Dursun A. A., TUNCER T. E.

Digital Signal Processing: A Review Journal, cilt.114, 2021 (SCI-Expanded) identifier identifier

  • Yayın Türü: Makale / Tam Makale
  • Cilt numarası: 114
  • Basım Tarihi: 2021
  • Doi Numarası: 10.1016/j.dsp.2021.103056
  • Dergi Adı: Digital Signal Processing: A Review Journal
  • Derginin Tarandığı İndeksler: Science Citation Index Expanded (SCI-EXPANDED), Scopus, Academic Search Premier, Aerospace Database, Applied Science & Technology Source, Communication Abstracts, Compendex, Computer & Applied Sciences, INSPEC
  • Anahtar Kelimeler: Occluded human pose estimation, CNN, Bayesian inference, Statistical modeling
  • Orta Doğu Teknik Üniversitesi Adresli: Evet

Özet

© 2021 Elsevier Inc.Human pose estimation is an important problem which has found applications in different fields. One problem in this context is to estimate the human joints or keypoints under occlusion. Most of the methods in the literature use CNN structures to estimate keypoint positions. In this paper, a Bayesian Approach for occluded Keypoint Estimation, BAKE, is presented to complete the missing human pose elements.
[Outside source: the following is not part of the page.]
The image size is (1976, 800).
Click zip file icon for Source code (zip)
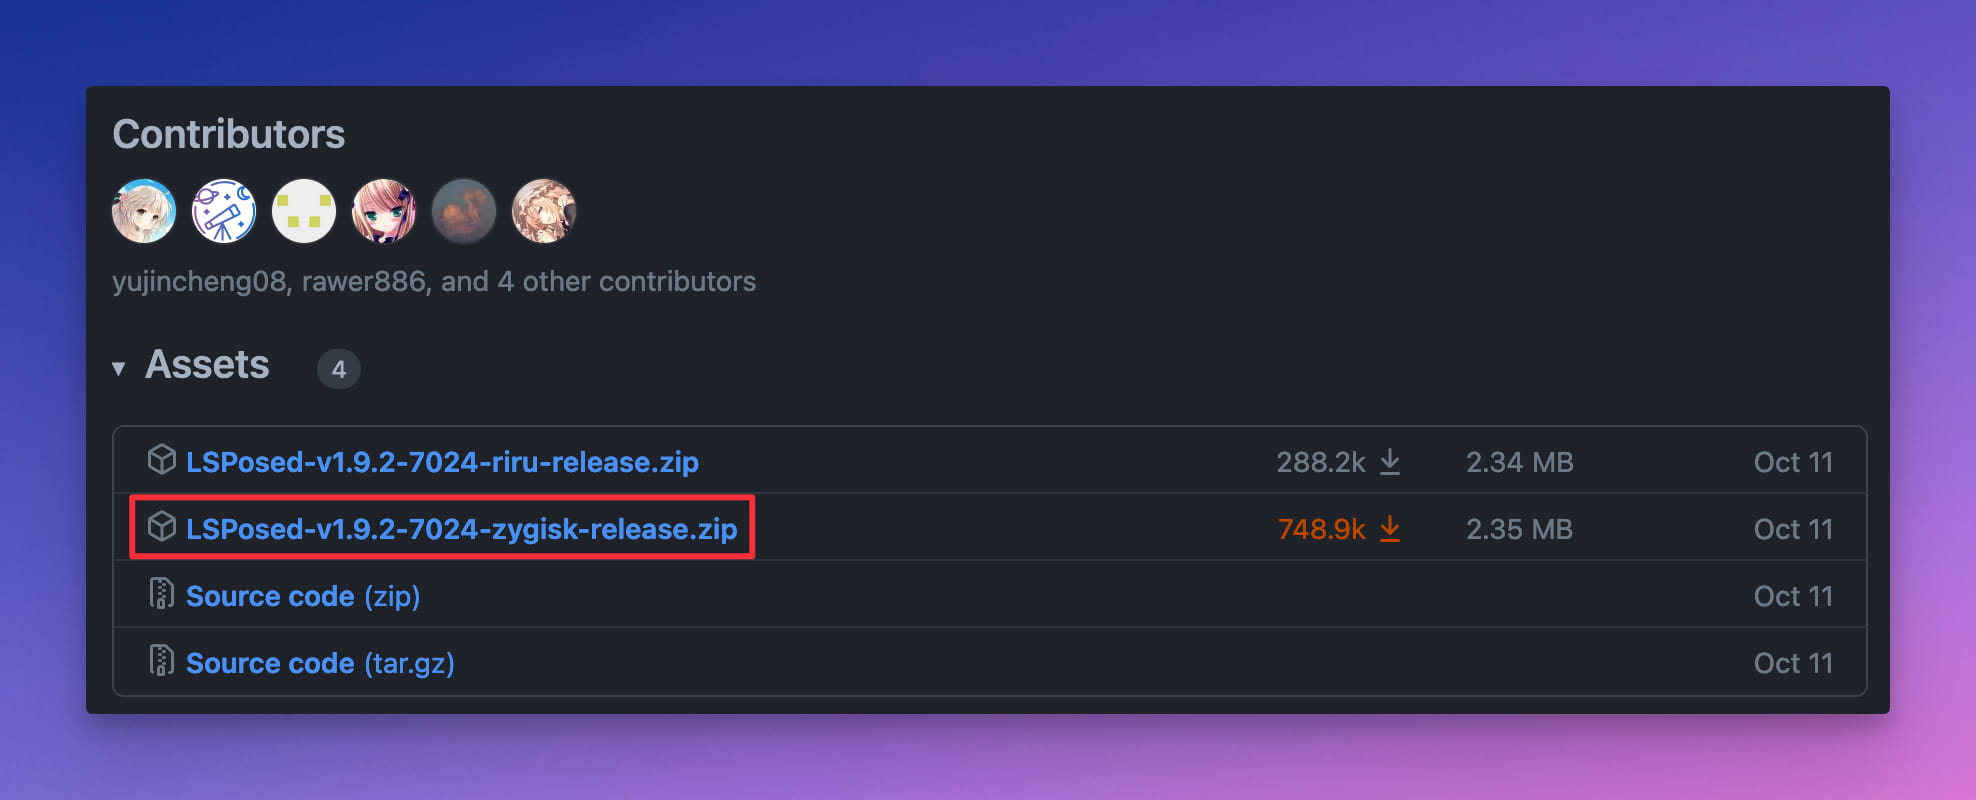click(161, 594)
A state-of-the-art CNN-based pose estimation algorithm Openpose [1] is used for detecting the visible joints. Then a Bayesian pose estimation is applied for the missing 2D pose elements. A Gaussian model composed of the length and angle parameters of a 13-keypoint skeleton model to encode the 2D human body pose is presented. Model parameters are obtained from the global and local statistics. Global statistics are extracted from COCO database [2] whereas the local statistics are obtained from the non-occluded initial video frames under consideration. The local and global statistics are combined and updated by using the action-specific body relations. A new predictability score is proposed to determine the confidence of completing the missing human joints. This confidence score is used to develop a hybrid technique which combines the predictions of the Openpose and the proposed method, BAKE. The proposed approach can be seen as an alternative for a 3D CNN structure which is trying to model the time-dependent sequence of events. Several experiments are performed to compare the outputs of the Openpose, BAKE, and the hybrid approach. It is shown that BAKE outperforms the Openpose estimates in general and the hybrid method generates a slight improvement over the BAKE algorithm.